### INSTRUCTIONS FOR THE TASK
Of all the lines in the records below, copy only those that contain the string "filter".

### Pixel coordinate grounding data
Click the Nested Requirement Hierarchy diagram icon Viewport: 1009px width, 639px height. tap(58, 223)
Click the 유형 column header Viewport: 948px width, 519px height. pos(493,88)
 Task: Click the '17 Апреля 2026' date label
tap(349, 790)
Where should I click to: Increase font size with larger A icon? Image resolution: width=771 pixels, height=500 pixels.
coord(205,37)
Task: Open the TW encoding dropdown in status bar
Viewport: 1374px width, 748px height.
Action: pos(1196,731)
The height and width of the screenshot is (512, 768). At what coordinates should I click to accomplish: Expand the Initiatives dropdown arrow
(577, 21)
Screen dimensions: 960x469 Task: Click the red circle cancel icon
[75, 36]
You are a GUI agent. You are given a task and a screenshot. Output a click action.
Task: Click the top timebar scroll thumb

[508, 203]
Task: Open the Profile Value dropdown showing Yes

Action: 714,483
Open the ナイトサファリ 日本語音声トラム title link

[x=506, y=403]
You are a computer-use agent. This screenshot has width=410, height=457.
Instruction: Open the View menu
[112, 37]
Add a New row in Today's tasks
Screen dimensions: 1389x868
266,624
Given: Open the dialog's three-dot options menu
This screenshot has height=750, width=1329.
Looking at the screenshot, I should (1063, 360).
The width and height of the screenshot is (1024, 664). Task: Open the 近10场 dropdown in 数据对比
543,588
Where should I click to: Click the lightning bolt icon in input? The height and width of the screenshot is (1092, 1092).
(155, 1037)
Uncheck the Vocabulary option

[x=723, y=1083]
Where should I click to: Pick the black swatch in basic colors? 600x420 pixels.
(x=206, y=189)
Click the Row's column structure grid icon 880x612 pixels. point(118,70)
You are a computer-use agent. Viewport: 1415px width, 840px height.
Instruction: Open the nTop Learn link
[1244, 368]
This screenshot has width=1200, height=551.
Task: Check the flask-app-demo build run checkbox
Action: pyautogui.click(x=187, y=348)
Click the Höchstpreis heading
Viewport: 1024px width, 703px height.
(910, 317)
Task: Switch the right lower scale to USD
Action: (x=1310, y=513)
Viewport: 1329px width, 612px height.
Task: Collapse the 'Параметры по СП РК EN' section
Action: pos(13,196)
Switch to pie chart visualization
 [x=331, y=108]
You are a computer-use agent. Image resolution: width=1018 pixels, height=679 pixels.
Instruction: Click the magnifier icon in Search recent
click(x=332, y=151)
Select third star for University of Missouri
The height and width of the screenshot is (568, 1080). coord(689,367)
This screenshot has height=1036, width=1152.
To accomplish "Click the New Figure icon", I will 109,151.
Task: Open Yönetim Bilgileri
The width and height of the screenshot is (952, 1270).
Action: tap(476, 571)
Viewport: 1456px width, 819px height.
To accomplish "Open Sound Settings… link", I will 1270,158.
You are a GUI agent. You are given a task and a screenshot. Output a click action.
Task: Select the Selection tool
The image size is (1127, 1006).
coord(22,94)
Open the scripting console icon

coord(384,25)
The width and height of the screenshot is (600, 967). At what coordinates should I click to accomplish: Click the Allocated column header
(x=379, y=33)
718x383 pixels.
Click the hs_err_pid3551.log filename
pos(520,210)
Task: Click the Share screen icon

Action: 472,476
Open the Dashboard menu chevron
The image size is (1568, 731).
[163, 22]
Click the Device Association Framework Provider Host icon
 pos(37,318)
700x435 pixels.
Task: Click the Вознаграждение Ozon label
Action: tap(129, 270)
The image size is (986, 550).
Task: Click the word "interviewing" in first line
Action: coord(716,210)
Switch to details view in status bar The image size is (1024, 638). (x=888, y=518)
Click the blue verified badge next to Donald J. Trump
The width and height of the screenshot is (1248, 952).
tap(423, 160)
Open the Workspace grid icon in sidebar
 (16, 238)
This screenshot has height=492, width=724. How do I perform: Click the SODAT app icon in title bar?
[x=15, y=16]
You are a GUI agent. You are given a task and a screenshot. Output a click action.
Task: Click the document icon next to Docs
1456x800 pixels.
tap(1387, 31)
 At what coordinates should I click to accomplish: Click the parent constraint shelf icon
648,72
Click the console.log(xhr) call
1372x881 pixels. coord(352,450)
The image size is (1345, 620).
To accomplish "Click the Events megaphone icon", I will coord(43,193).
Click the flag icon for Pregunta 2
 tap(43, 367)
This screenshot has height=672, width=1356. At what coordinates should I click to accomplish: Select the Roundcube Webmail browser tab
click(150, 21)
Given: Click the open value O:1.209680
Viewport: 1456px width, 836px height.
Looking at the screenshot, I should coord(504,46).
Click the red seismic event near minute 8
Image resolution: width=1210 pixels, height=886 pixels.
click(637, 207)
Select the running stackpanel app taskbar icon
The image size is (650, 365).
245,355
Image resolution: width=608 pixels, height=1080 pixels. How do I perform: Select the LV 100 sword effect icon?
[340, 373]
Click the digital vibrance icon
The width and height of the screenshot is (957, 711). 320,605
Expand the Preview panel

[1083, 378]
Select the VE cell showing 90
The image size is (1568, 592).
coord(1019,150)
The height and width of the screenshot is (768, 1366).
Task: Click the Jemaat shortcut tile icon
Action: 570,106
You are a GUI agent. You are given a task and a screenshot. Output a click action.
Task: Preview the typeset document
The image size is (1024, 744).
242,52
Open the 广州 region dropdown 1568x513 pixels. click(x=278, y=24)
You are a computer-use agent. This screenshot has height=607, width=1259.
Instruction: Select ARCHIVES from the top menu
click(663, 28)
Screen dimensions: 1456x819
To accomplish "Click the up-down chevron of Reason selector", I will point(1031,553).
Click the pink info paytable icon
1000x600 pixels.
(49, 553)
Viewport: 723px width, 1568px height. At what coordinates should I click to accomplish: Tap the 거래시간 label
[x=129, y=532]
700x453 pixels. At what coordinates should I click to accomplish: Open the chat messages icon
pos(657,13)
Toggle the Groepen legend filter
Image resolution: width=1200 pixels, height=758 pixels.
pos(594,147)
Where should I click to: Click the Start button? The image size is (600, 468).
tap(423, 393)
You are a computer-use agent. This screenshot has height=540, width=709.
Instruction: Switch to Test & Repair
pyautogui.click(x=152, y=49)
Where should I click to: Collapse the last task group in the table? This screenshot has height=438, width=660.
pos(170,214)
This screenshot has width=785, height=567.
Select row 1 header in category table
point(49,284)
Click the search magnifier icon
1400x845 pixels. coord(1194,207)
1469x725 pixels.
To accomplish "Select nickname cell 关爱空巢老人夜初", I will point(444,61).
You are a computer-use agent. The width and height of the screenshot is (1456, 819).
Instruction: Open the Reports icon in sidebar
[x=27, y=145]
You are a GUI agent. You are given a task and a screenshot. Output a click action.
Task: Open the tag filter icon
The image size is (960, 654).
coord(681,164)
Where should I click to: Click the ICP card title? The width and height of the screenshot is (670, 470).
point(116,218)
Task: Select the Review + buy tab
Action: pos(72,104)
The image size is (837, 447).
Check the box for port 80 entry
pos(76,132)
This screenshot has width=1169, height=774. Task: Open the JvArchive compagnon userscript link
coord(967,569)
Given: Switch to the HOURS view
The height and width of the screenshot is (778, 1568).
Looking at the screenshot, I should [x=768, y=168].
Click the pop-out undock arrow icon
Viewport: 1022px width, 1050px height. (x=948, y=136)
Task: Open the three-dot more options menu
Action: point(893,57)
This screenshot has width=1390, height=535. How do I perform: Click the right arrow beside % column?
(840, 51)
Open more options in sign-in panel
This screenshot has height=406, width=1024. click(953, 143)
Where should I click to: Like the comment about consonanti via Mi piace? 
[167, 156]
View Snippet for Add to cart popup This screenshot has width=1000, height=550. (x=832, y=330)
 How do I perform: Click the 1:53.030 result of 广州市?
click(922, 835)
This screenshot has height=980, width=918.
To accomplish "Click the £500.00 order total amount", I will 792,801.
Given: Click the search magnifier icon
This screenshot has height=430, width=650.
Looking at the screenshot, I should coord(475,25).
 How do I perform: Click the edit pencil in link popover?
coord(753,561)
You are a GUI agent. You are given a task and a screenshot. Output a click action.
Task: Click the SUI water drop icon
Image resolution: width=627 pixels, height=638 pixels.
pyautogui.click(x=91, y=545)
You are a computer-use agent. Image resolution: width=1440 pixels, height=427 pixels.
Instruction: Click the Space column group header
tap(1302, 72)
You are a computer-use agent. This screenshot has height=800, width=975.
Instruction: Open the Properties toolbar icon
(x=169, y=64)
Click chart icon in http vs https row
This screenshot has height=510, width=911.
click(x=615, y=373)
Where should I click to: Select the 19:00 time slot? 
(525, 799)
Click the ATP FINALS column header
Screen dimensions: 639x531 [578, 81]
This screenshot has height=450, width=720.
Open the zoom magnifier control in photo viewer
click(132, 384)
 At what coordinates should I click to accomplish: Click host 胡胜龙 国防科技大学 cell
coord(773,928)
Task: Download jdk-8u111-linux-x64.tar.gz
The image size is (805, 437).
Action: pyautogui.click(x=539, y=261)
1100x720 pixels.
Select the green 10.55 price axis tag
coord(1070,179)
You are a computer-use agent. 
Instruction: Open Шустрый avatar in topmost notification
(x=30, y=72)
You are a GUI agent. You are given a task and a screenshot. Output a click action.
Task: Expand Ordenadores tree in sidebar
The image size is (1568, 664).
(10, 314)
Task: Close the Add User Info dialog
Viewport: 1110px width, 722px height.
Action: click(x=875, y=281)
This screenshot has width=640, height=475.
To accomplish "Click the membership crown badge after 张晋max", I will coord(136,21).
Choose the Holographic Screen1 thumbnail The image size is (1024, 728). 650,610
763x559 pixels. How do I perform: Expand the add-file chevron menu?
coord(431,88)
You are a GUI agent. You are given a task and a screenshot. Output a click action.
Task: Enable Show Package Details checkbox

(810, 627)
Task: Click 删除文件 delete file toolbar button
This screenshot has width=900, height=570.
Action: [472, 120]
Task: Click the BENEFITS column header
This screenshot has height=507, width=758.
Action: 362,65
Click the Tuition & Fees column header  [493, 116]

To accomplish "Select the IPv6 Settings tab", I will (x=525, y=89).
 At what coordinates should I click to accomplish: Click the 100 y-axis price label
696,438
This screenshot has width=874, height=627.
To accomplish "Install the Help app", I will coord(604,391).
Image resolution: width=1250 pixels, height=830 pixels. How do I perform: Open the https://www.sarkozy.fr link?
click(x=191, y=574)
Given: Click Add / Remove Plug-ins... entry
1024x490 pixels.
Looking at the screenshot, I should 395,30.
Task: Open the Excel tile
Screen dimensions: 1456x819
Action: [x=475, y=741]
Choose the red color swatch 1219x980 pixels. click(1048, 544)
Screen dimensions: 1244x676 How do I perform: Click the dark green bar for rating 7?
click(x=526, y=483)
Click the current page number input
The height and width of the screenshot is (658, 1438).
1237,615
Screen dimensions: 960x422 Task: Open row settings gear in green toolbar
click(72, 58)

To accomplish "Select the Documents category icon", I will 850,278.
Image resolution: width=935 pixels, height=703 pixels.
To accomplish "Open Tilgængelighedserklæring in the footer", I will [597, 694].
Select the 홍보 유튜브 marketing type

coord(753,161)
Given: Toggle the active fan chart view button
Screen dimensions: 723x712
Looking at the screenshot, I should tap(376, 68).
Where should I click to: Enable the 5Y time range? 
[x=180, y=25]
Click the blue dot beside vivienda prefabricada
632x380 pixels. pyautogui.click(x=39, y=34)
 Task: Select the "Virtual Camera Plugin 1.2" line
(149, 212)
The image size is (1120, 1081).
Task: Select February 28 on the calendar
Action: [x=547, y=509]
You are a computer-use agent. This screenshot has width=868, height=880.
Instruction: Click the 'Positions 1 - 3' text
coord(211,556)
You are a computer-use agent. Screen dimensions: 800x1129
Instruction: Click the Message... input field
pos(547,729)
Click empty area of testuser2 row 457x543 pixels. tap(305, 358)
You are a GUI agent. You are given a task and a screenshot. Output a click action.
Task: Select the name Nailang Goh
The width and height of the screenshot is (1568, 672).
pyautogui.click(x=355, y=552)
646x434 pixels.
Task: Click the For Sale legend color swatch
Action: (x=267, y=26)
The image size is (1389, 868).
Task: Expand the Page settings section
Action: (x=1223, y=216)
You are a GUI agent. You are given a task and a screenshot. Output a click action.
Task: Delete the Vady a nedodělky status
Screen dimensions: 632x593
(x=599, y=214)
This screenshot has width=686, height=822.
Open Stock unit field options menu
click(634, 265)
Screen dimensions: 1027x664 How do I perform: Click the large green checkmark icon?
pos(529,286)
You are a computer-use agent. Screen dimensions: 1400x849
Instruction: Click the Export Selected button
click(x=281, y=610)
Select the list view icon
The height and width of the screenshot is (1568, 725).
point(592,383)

### EXPECTED ANSWER
Toggle the Groepen legend filter
Task: Open the tag filter icon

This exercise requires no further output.